Either the White House has not decided what degree of support the United States will provide, or it has simply refused to state this publicly for over ten months. Given that the United States has made such a consequential overt commitment to these rebels, this should be made plain for Congress and the American public immediately. More troubling, Carter admitted that the United States has not even told the rebels what support they would receive once they were in Syria; presumably, they are finding this out the hard way now.
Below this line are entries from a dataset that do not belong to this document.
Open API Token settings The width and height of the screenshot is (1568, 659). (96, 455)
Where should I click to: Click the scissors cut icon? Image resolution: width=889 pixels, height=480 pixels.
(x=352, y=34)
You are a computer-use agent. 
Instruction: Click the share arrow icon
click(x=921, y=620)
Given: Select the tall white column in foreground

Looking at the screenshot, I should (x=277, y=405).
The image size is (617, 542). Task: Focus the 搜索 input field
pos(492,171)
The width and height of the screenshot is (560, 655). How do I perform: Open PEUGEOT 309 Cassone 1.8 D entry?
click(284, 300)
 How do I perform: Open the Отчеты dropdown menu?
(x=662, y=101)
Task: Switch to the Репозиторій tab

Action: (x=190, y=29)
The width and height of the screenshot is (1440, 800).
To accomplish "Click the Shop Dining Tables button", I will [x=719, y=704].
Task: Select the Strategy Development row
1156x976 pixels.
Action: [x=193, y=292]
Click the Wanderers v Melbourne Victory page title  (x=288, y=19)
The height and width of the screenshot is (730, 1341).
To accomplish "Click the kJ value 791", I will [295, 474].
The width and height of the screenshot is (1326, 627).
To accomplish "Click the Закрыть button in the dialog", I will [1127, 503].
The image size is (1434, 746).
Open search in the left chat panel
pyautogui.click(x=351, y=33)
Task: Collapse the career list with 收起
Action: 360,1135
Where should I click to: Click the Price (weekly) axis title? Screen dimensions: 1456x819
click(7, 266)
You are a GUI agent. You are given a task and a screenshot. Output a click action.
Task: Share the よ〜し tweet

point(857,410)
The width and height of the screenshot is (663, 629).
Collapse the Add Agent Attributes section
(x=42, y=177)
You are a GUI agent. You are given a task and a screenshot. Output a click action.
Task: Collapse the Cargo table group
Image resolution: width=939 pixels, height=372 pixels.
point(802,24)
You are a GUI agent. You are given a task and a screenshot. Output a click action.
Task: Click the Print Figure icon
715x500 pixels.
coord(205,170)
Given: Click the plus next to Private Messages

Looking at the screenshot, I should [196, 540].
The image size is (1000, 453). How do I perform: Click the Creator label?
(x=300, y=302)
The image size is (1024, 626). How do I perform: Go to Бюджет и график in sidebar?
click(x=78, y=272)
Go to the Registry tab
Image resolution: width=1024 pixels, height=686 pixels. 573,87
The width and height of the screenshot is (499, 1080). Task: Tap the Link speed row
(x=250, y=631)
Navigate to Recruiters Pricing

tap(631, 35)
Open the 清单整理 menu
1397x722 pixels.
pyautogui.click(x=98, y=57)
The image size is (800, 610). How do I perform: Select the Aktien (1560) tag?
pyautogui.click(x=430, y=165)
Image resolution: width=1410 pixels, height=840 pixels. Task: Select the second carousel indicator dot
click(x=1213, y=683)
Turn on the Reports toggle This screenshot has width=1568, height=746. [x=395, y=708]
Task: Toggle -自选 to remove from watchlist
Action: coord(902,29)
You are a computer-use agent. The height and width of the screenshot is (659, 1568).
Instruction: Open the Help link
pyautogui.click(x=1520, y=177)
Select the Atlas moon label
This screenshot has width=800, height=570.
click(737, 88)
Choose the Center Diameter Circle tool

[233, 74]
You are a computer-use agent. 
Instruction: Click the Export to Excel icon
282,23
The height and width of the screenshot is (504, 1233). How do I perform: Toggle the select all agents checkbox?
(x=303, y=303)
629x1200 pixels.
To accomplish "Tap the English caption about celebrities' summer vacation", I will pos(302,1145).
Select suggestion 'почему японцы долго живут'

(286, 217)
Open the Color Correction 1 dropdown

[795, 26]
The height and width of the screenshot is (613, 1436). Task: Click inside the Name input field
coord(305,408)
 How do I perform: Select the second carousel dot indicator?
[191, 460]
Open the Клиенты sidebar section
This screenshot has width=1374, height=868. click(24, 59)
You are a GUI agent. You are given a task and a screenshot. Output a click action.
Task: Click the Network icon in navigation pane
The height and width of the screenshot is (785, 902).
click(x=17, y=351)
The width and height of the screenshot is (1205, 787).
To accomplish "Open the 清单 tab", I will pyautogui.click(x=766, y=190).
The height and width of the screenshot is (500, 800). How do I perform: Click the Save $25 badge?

One can imagine many situations where the United States would be forced to deepen its involvement in Syria’s civil war on behalf of these initial sixty rebels. For example, will the United States provide close air support if the rebels attack Syrian forces instead of the Islamic State? Will it withhold close air support when aggressors against the rebels are not the Islamic State, but rather the Syrian army, government-sponsored militias, or other rebel forces? Will it provide increasingly advanced weapons if the rebels claim they need them in order to maintain momentum (rest assured, they will request them)? Also, given that U.S.-vetted rebels are fighting alongside non-vetted rebels, will the United States provide guns and ammunition to the former, but not the latter? And what if they share? Moreover, if the rebels are facing defeat or capture like the Cuban exiles in 1961, will President Obama authorize a high-risk, helicopter-borne special operations force to extract them from Syria?
Finally, it is unknown if this arrangement is even legal under U.S. law. Back in March, Senator Bob Corker (R-TN) asked Chairman of the Joint Chiefs of Staff Martin Dempsey if the military had the existing legal authority to provide air cover to Syrian rebels. Dempsey deferred to “those with that expertise.” Then again last week, Carter was asked the same thing and replied, “I am not sure about the legalities of it, Senator, to be quite honest.” That was only thirteen days ago. There has been no follow-up statement that clarifies what is the legal basis for the United States to provide air support for these rebels under any of the scenarios described above. Sadly, nobody on Capitol Hill has publicly declared that they have any problem with this.
Now that the first U.S.-backed Syrian rebels have been deployed, resolving the issue of what support the U.S. military will provide and under what legal basis is crucial as they will be vastly outmanned and outgunned by the Syrian military (178,000 forces) and Islamic State (20,000 and 31,500 fighters). Though virtually nobody in Washington appears to care about this latest instance of mission creep, the White House still should provide answers to these critical questions.